Newfield Exploration Co. is just one example of how much of a game changer unconventional gas drilling has become. The Houston-based producer on Friday reported that its Woodford Shale play in the Arkoma Basin of Oklahoma will produce 30% more gas this year than in 2008 — even though it will run fewer rigs. The jump in output is expected to result from longer laterals, which may yield higher initial production rates, more recovery per well and improved finding costs, Newfield said.
Rocky Mountain producers have seen low gas prices for a long time — and now demand destruction has exacerbated the problems.
“It’s tough in the Rockies,” said John Campbell, a spokesman for Wyoming-based Double Eagle Petroleum Co. “Here we are in the middle of winter, and gas is only in the $3s. True, we haven’t had much of a winter out here but even in Chicago — where it’s been really cold — gas is under $5. And this might be as good as it gets” with the economy slumping.
Double Eagle operates in two of the lowest-cost areas of the Rockies, the Pinedale Anticline and the Atlantic Rim, Campbell told NGI. “We also have 65-70% of our production that is being sold under various hedging contracts that bring us $6.50-7 on average. Still, those hedges won’t last forever for us or for the other producers out here.”
At those kinds of prices, “I think most drilling in the Rockies will come to a halt,” Campbell said.
In the Barnett Shale of North Texas, the total rig count has fallen more than 25% already — to around 132 rigs from last year’s high of 182, said analysts at Tudor, Pickering, Holt & Co.
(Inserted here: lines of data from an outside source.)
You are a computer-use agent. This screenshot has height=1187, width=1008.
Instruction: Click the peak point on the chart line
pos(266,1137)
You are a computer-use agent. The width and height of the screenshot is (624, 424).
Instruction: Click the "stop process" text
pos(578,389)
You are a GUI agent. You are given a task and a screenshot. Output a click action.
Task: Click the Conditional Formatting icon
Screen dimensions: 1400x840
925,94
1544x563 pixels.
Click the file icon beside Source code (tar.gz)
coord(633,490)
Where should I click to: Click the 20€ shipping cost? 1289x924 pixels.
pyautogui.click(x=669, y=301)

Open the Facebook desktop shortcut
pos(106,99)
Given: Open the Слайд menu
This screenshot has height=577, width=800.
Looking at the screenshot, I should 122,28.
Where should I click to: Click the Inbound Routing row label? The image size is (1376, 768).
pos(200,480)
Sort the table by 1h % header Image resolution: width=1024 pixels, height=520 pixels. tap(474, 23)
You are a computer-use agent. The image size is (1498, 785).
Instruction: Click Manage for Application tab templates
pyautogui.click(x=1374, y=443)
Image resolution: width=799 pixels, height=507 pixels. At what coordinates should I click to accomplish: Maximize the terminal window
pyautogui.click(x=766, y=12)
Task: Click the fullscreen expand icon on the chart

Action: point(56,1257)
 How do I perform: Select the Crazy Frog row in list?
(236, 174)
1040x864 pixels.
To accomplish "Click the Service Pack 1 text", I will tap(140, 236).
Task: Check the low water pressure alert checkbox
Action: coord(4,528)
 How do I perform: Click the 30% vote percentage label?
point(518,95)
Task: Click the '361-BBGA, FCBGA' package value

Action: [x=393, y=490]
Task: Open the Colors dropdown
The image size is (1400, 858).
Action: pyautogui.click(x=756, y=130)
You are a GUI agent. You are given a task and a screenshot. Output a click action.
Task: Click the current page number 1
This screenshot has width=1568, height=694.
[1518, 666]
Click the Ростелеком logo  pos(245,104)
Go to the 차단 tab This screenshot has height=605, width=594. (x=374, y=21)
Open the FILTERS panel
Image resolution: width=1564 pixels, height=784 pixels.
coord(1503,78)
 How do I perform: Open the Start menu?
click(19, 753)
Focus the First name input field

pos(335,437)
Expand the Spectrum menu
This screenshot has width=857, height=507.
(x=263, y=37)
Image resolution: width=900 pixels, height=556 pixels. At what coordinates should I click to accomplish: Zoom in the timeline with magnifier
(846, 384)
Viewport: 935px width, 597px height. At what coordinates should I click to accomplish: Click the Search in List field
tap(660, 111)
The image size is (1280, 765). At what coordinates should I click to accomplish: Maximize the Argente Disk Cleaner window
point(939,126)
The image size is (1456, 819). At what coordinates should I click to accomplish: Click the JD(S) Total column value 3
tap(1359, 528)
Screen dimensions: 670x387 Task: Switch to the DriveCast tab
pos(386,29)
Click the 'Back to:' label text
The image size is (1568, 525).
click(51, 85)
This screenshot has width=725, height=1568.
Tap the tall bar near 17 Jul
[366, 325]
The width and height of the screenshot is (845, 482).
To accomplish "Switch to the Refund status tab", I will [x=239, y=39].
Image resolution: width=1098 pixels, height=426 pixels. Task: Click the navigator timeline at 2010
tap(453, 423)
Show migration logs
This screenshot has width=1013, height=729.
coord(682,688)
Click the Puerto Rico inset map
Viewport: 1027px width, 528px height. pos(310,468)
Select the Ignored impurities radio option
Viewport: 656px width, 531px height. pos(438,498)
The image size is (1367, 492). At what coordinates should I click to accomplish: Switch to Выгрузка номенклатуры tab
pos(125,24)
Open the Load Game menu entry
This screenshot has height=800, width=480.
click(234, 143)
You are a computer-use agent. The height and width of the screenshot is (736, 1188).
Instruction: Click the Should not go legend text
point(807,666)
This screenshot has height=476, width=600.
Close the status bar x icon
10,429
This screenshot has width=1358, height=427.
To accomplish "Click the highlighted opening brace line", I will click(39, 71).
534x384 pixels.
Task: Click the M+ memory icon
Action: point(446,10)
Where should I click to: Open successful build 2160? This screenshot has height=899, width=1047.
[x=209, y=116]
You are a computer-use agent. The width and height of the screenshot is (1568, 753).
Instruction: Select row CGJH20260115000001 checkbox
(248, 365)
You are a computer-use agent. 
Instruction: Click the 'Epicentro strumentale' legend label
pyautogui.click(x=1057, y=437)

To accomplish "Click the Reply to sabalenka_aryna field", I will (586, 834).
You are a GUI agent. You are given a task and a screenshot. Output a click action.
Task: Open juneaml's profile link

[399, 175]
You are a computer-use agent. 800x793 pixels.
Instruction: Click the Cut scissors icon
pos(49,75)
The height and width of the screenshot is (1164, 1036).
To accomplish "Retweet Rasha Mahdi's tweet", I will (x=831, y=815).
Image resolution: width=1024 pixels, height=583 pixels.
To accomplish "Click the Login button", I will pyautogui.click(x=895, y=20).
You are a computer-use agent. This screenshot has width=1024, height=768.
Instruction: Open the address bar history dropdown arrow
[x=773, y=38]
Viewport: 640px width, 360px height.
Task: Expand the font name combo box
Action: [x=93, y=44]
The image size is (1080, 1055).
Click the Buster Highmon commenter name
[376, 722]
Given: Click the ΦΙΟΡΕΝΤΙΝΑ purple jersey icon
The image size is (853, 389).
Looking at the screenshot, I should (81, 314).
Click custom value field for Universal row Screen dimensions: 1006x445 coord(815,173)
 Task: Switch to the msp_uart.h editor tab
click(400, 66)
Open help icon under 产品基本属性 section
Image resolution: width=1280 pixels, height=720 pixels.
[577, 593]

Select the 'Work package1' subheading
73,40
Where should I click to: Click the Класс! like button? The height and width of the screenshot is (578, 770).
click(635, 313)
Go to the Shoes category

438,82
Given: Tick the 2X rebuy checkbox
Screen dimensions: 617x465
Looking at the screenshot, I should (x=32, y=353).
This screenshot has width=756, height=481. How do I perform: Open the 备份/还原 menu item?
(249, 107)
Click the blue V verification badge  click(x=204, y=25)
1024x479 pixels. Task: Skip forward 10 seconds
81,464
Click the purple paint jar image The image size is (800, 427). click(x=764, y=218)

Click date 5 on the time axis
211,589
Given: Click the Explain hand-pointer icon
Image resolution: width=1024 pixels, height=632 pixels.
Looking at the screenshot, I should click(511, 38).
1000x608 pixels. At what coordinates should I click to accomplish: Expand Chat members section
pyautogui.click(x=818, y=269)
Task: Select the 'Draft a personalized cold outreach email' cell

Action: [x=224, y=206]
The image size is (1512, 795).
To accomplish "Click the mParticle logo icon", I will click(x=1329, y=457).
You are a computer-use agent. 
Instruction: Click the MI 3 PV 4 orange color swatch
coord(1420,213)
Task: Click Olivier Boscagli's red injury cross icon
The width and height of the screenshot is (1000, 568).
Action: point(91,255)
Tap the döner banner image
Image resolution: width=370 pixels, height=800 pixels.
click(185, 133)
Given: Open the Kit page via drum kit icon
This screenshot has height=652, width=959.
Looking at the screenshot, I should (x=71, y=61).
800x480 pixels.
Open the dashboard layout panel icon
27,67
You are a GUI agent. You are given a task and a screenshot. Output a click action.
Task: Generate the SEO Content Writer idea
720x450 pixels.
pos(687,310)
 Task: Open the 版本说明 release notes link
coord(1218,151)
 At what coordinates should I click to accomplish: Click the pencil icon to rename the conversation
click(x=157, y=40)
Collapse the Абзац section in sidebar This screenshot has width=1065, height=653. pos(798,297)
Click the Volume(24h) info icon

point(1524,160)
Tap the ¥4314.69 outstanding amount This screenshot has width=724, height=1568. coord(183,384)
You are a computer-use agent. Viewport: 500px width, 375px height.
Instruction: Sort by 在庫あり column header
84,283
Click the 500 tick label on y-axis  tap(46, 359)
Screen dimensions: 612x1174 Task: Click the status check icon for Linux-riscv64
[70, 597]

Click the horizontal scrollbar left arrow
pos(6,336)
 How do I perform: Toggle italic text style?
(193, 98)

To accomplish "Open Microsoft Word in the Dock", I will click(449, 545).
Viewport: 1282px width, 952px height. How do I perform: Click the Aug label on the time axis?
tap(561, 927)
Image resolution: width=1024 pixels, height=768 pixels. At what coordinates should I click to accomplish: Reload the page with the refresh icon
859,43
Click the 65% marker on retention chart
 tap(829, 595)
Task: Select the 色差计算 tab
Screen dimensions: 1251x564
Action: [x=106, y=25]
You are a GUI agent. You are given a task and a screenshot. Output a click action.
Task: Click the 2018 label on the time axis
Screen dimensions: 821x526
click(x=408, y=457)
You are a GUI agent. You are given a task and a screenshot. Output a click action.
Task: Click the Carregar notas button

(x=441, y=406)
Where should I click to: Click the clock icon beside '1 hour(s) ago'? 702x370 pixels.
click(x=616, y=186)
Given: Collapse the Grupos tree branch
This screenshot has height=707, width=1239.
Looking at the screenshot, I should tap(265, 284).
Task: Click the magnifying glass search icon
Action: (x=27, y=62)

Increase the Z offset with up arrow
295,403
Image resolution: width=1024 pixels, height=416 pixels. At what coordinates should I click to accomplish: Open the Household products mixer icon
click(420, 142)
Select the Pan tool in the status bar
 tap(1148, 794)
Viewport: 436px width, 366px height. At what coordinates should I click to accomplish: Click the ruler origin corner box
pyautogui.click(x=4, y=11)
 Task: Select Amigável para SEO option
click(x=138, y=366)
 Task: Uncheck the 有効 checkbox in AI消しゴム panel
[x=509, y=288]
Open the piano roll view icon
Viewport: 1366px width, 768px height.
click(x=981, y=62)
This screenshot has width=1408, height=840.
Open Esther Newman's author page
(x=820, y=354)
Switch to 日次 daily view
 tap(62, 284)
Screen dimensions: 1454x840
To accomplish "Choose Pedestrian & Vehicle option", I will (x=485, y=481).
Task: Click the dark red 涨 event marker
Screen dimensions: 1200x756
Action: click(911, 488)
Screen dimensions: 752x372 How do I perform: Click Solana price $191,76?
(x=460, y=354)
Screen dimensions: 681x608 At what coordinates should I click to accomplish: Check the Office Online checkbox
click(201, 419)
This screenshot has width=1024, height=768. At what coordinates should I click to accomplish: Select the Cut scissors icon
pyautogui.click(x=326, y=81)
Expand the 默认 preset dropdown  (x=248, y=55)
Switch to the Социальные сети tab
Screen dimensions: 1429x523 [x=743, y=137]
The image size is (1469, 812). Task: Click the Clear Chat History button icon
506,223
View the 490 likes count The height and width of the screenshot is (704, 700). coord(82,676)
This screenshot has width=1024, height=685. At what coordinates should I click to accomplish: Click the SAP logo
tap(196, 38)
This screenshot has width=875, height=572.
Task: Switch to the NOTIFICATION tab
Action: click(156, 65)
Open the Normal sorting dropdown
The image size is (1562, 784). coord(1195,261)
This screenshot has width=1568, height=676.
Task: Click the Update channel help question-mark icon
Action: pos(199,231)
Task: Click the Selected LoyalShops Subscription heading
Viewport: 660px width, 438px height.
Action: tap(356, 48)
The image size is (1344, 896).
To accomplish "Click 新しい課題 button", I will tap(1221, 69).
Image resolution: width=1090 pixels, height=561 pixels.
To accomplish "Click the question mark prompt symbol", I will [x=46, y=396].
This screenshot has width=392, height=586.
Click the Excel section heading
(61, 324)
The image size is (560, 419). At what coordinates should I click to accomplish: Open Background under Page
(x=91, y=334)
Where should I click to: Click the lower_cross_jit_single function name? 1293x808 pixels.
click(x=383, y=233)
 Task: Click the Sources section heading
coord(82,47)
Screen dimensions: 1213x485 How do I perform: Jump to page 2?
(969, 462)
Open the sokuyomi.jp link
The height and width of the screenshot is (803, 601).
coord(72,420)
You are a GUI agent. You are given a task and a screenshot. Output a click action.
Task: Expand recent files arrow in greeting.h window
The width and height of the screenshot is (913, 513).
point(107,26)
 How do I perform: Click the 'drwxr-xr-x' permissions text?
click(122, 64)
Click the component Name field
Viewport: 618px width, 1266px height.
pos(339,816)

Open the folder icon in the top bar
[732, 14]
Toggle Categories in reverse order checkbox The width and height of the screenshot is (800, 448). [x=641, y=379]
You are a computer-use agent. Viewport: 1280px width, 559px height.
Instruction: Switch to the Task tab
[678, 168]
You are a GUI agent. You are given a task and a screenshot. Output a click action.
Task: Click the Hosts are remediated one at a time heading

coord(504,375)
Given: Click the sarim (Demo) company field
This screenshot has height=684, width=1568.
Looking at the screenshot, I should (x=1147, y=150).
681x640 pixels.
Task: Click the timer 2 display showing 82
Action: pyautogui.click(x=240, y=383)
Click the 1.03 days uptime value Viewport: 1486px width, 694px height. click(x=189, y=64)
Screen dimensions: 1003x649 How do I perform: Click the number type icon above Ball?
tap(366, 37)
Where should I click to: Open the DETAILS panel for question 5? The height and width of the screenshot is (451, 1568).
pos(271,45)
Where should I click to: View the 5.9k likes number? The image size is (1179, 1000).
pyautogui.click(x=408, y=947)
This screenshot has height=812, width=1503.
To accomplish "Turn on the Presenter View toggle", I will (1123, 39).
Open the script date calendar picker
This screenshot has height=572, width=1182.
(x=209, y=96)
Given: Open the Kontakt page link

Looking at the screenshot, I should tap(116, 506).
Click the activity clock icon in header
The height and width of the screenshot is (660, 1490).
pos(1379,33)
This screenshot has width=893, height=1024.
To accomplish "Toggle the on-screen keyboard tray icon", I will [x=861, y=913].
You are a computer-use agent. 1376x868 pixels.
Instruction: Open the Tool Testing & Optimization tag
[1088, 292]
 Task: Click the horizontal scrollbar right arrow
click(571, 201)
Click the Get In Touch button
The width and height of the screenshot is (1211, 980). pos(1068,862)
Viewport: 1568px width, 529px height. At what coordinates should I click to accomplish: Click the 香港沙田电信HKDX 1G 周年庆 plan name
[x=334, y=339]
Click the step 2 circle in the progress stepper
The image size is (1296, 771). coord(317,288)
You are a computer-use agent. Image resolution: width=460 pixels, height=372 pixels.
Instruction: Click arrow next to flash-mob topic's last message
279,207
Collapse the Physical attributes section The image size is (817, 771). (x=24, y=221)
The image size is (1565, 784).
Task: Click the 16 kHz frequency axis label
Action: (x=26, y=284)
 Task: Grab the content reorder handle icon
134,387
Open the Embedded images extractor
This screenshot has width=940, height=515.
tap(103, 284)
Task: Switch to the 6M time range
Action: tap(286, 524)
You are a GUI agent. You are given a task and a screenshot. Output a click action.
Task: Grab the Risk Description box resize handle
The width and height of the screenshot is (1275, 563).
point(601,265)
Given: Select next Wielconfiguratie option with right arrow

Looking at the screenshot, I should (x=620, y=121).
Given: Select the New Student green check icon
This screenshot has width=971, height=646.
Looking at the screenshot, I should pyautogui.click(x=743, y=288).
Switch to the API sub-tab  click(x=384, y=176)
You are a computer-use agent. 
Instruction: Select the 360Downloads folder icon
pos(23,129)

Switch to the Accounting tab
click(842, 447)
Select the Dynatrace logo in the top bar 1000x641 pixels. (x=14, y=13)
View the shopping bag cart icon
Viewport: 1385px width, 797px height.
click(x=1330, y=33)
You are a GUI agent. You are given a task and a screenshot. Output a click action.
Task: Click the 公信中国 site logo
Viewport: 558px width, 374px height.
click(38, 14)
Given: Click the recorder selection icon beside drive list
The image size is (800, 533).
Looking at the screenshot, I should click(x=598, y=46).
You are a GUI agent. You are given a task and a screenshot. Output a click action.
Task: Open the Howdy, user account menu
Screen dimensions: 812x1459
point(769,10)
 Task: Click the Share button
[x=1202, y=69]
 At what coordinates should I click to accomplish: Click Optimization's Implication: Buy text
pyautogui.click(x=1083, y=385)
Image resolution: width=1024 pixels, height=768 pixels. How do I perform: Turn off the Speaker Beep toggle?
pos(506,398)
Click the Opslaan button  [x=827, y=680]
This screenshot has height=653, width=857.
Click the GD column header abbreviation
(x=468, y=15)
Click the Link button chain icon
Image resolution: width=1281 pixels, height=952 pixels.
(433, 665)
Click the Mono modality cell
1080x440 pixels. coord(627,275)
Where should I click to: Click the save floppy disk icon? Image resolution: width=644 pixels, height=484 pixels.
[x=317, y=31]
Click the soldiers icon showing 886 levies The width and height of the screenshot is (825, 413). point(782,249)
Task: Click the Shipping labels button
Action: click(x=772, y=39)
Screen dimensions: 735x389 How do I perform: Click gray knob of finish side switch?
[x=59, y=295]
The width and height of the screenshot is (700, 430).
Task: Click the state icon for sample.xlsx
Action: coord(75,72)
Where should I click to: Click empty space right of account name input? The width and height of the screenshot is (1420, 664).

LLC.. If prices remain low, more cuts are likely, said the analysts.
“A number of small/midcap E&P companies with Barnett acreage have drilling rig commitments that are take or pay,” wrote the Tudor team. “Rather than get nothing for something (by canceling contracts and paying off rig contractors), many players are drilling wells, but deferring the completion of the well. Why? First, the completion cost is often just as much (or more) as the drilling cost (this is big dollars in a cash-constrained world). Second, there is not likely any significant reservoir damage to leaving the well uncompleted for a while (no harm done). Third, high initial production rates and steep declines say that 10% of a Barnett well’s production comes in the first six months (and more like 15-20% of the economics).
“And the current gas strip through 2009 doesn’t have a single month over $6.40/Mcf. So waiting for better prices actually does make sense…We ‘guesstimate’ that the current inventory of drilled-but-uncompleted Barnett wells is 300…and could be 400+ by the end of 2009.”